TEXT SHOWN
----

2

### Author Topic: Current available from power supply  (Read 970 times)

0 Members and 1 Guest are viewing this topic.

#### Kerry

• Jr. Member
• Posts: 30
##### Current available from power supply
« on: August 31, 2009, 08:44:08 PM »
Hello,

I'm trying to design a battery charger.  Based on various articles and the capacity of the battery, I figure I'll need ~2A during the "rapid" portion of the charge.  My batteries are 6V, I'll supply a little over that to charge at the peak.  If I use a 12V power supply, and it gets regulated to 6V, how many amps do I need.  If it supplies 1A at 12V, do I get 2A after the voltage is regulated to 6V (or close to it, if it's not 100% efficient), or does the excess voltage go mostly to heat?

Is my question understandable?  Not sure if I'm asking correctly...

Thanks,

Kerry

#### Soeren

• Supreme Robot
• Posts: 4,672
##### Re: Current available from power supply
« Reply #1 on: August 31, 2009, 10:37:26 PM »
Hi,

If it supplies 1A at 12V, do I get 2A after the voltage is regulated to 6V (or close to it, if it's not 100% efficient)
With a linear supply you get 1A.

----

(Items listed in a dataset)
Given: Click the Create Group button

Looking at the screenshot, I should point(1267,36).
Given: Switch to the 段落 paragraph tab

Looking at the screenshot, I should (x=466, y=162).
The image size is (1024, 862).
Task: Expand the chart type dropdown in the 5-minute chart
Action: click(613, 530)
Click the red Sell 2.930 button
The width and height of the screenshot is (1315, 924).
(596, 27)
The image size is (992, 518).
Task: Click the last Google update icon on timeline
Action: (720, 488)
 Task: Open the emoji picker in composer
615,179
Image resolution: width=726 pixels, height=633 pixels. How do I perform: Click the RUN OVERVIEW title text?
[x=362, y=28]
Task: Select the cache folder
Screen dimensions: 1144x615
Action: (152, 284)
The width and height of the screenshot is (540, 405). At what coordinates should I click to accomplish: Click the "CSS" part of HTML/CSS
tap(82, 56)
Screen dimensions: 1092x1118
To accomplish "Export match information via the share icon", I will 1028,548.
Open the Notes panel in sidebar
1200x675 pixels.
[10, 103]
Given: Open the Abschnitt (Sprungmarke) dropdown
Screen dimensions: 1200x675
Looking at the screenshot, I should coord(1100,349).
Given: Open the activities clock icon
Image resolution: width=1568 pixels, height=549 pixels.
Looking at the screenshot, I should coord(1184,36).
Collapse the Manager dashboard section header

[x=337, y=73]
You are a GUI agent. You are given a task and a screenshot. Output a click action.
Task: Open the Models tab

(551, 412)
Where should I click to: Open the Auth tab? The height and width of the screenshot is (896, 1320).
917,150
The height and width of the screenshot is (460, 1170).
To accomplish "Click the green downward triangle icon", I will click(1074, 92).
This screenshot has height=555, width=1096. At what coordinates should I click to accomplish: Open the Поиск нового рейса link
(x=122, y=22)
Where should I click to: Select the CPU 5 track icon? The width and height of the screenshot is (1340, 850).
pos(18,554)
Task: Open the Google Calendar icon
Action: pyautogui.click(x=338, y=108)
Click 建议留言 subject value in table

----

WORK INSTRUCTION
In the forum thread above about current from a power supply, how much current does the reply say you get with a linear supply?

SOLUTION TO THIS EXERCISE
1A.